* OBJECTIVE 1: List every racetrack the racing article mentions by name below.

* PASSAGE:
— BEGIN —

NASCAR drivers charging into Talladega for unpredictable playoff race

Published 12:00 am Sunday, October 3, 2021

By JENNA FRYER

AP Auto Racing Writer

TALLADEGA, Ala. (AP) — Denny Hamlin is already through to the third round of NASCAR’s playoffs with nothing to worry about at Talladega Superspeedway.

His championship rivals? Not so much.

NASCAR’s challenging second round of the playoffs — three wildly different circuits — moves Sunday to the behemoth 2.66-mile Alabama superspeedway where luck is as important as skill. The white-knuckled race falls between Las Vegas, a traditional 1.5-mile speedway where Hamlin won last week, and the twists and turns of the hybrid oval/road course at Charlotte Motor Speedway next week.

The unpredictability expected this week and next has the 11 drivers vying for seven remaining playoff slots slightly on edge.

— END —

* DATA FOR PROCESSING:
— BEGIN —

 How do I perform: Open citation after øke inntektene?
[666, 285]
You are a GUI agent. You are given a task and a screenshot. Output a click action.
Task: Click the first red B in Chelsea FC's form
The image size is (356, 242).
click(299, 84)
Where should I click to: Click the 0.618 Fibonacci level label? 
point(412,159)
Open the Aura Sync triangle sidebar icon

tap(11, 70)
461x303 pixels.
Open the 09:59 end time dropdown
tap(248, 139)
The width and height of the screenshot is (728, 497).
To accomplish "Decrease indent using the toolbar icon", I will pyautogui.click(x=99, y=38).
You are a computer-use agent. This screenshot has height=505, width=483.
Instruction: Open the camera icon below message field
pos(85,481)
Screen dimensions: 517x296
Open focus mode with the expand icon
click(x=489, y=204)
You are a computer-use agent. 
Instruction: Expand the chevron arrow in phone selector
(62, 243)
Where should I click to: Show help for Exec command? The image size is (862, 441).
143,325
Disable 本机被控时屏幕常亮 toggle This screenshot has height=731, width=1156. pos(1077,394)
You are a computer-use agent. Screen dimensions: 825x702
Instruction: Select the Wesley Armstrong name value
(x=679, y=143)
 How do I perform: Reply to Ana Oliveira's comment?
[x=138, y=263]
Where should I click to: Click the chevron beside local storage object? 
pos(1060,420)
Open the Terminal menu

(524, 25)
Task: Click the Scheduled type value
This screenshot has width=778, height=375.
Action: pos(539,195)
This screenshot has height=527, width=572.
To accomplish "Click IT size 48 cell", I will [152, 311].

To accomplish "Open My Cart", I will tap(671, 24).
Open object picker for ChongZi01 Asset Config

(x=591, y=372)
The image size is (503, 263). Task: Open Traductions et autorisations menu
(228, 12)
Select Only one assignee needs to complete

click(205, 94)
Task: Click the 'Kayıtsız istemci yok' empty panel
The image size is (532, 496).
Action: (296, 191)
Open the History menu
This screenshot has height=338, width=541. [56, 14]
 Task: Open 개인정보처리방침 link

— END —

* OBJECTIVE 2: Turn the rows into a numbered list, starting with the row containing "Select Only one assignee needs to complete" and going on through the final row, leaving out blank lines.

* CORRECT ANSWER 1: Talladega Superspeedway, Las Vegas, Charlotte Motor Speedway

* CORRECT ANSWER 2:
1. Select Only one assignee needs to complete
2. click(205, 94)
3. Task: Click the 'Kayıtsız istemci yok' empty panel
4. The image size is (532, 496).
5. Action: (296, 191)
6. Open the History menu
7. This screenshot has height=338, width=541. [56, 14]
8.  Task: Open 개인정보처리방침 link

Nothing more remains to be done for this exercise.